§ Problem to work on
Copy out every one of the following entries word for word, keeping the original line order.

§ Data excerpts
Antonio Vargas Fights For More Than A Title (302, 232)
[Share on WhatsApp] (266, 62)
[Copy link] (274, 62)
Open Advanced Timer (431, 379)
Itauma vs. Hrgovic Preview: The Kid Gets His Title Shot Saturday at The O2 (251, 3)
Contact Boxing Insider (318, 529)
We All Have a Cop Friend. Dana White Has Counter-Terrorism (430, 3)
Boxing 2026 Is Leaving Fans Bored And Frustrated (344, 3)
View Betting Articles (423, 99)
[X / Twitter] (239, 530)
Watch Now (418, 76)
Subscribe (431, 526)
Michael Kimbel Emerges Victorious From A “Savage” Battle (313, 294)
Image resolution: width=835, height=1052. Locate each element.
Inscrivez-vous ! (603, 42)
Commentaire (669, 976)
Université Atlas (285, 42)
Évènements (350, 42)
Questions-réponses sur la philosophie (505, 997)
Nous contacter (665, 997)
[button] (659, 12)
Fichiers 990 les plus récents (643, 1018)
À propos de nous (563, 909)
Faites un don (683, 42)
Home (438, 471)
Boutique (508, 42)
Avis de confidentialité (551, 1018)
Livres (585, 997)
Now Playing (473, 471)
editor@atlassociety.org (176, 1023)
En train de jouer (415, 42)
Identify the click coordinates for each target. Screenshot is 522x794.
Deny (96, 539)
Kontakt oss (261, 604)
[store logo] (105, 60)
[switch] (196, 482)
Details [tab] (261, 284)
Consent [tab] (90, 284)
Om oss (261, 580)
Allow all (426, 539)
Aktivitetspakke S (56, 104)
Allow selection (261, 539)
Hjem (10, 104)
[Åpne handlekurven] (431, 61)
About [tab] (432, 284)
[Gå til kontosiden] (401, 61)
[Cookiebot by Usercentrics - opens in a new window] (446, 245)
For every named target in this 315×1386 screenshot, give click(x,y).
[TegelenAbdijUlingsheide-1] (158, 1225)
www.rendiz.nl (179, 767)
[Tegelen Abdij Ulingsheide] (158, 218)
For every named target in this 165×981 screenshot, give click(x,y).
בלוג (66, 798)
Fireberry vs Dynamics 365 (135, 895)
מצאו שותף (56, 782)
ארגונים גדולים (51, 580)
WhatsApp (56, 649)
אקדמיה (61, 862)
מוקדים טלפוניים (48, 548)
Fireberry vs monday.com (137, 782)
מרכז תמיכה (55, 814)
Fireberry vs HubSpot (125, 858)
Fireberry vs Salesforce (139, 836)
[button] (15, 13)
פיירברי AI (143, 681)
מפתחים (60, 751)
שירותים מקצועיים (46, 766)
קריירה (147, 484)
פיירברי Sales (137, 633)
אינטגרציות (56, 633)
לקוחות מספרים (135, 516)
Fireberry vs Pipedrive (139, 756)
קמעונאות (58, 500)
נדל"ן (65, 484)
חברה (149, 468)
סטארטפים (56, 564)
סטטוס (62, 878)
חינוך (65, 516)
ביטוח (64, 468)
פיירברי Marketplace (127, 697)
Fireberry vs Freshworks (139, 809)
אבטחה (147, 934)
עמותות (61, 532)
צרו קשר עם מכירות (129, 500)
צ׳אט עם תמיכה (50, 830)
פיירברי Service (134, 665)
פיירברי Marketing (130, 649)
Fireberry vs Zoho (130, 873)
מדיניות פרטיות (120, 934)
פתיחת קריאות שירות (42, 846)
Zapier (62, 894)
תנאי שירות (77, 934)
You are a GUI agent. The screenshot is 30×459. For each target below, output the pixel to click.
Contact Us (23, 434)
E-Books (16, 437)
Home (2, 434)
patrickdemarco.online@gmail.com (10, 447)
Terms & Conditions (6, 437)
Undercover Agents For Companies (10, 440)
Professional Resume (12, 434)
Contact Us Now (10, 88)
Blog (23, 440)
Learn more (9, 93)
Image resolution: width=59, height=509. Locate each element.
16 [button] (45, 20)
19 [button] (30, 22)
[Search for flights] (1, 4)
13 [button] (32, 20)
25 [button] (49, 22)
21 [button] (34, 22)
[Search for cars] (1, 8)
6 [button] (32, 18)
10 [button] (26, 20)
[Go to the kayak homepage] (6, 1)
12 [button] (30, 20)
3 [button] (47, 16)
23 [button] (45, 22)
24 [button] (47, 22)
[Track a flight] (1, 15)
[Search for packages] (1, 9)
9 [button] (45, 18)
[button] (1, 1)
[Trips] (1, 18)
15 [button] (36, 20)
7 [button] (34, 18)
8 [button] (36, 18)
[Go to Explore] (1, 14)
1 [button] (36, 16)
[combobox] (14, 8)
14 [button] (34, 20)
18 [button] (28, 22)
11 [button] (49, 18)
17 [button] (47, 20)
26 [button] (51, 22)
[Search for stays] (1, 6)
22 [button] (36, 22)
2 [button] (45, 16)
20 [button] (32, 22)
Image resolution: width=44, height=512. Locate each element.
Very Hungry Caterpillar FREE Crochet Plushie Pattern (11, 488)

§ Worked answer
Antonio Vargas Fights For More Than A Title (302, 232)
[Share on WhatsApp] (266, 62)
[Copy link] (274, 62)
Open Advanced Timer (431, 379)
Itauma vs. Hrgovic Preview: The Kid Gets His Title Shot Saturday at The O2 (251, 3)
Contact Boxing Insider (318, 529)
We All Have a Cop Friend. Dana White Has Counter-Terrorism (430, 3)
Boxing 2026 Is Leaving Fans Bored And Frustrated (344, 3)
View Betting Articles (423, 99)
[X / Twitter] (239, 530)
Watch Now (418, 76)
Subscribe (431, 526)
Michael Kimbel Emerges Victorious From A “Savage” Battle (313, 294)
Image resolution: width=835, height=1052. Locate each element.
Inscrivez-vous ! (603, 42)
Commentaire (669, 976)
Université Atlas (285, 42)
Évènements (350, 42)
Questions-réponses sur la philosophie (505, 997)
Nous contacter (665, 997)
[button] (659, 12)
Fichiers 990 les plus récents (643, 1018)
À propos de nous (563, 909)
Faites un don (683, 42)
Home (438, 471)
Boutique (508, 42)
Avis de confidentialité (551, 1018)
Livres (585, 997)
Now Playing (473, 471)
editor@atlassociety.org (176, 1023)
En train de jouer (415, 42)
Identify the click coordinates for each target. Screenshot is 522x794.
Deny (96, 539)
Kontakt oss (261, 604)
[store logo] (105, 60)
[switch] (196, 482)
Details [tab] (261, 284)
Consent [tab] (90, 284)
Om oss (261, 580)
Allow all (426, 539)
Aktivitetspakke S (56, 104)
Allow selection (261, 539)
Hjem (10, 104)
[Åpne handlekurven] (431, 61)
About [tab] (432, 284)
[Gå til kontosiden] (401, 61)
[Cookiebot by Usercentrics - opens in a new window] (446, 245)
For every named target in this 315×1386 screenshot, give click(x,y).
[TegelenAbdijUlingsheide-1] (158, 1225)
www.rendiz.nl (179, 767)
[Tegelen Abdij Ulingsheide] (158, 218)
For every named target in this 165×981 screenshot, give click(x,y).
בלוג (66, 798)
Fireberry vs Dynamics 365 (135, 895)
מצאו שותף (56, 782)
ארגונים גדולים (51, 580)
WhatsApp (56, 649)
אקדמיה (61, 862)
מוקדים טלפוניים (48, 548)
Fireberry vs monday.com (137, 782)
מרכז תמיכה (55, 814)
Fireberry vs HubSpot (125, 858)
Fireberry vs Salesforce (139, 836)
[button] (15, 13)
פיירברי AI (143, 681)
מפתחים (60, 751)
שירותים מקצועיים (46, 766)
קריירה (147, 484)
פיירברי Sales (137, 633)
אינטגרציות (56, 633)
לקוחות מספרים (135, 516)
Fireberry vs Pipedrive (139, 756)
קמעונאות (58, 500)
נדל"ן (65, 484)
חברה (149, 468)
סטארטפים (56, 564)
סטטוס (62, 878)
חינוך (65, 516)
ביטוח (64, 468)
פיירברי Marketplace (127, 697)
Fireberry vs Freshworks (139, 809)
אבטחה (147, 934)
עמותות (61, 532)
צרו קשר עם מכירות (129, 500)
צ׳אט עם תמיכה (50, 830)
פיירברי Service (134, 665)
פיירברי Marketing (130, 649)
Fireberry vs Zoho (130, 873)
מדיניות פרטיות (120, 934)
פתיחת קריאות שירות (42, 846)
Zapier (62, 894)
תנאי שירות (77, 934)
You are a GUI agent. The screenshot is 30×459. For each target below, output the pixel to click.
Contact Us (23, 434)
E-Books (16, 437)
Home (2, 434)
patrickdemarco.online@gmail.com (10, 447)
Terms & Conditions (6, 437)
Undercover Agents For Companies (10, 440)
Professional Resume (12, 434)
Contact Us Now (10, 88)
Blog (23, 440)
Learn more (9, 93)
Image resolution: width=59, height=509. Locate each element.
16 [button] (45, 20)
19 [button] (30, 22)
[Search for flights] (1, 4)
13 [button] (32, 20)
25 [button] (49, 22)
21 [button] (34, 22)
[Search for cars] (1, 8)
6 [button] (32, 18)
10 [button] (26, 20)
[Go to the kayak homepage] (6, 1)
12 [button] (30, 20)
3 [button] (47, 16)
23 [button] (45, 22)
24 [button] (47, 22)
[Track a flight] (1, 15)
[Search for packages] (1, 9)
9 [button] (45, 18)
[button] (1, 1)
[Trips] (1, 18)
15 [button] (36, 20)
7 [button] (34, 18)
8 [button] (36, 18)
[Go to Explore] (1, 14)
1 [button] (36, 16)
[combobox] (14, 8)
14 [button] (34, 20)
18 [button] (28, 22)
11 [button] (49, 18)
17 [button] (47, 20)
26 [button] (51, 22)
[Search for stays] (1, 6)
22 [button] (36, 22)
2 [button] (45, 16)
20 [button] (32, 22)
Image resolution: width=44, height=512. Locate each element.
Very Hungry Caterpillar FREE Crochet Plushie Pattern (11, 488)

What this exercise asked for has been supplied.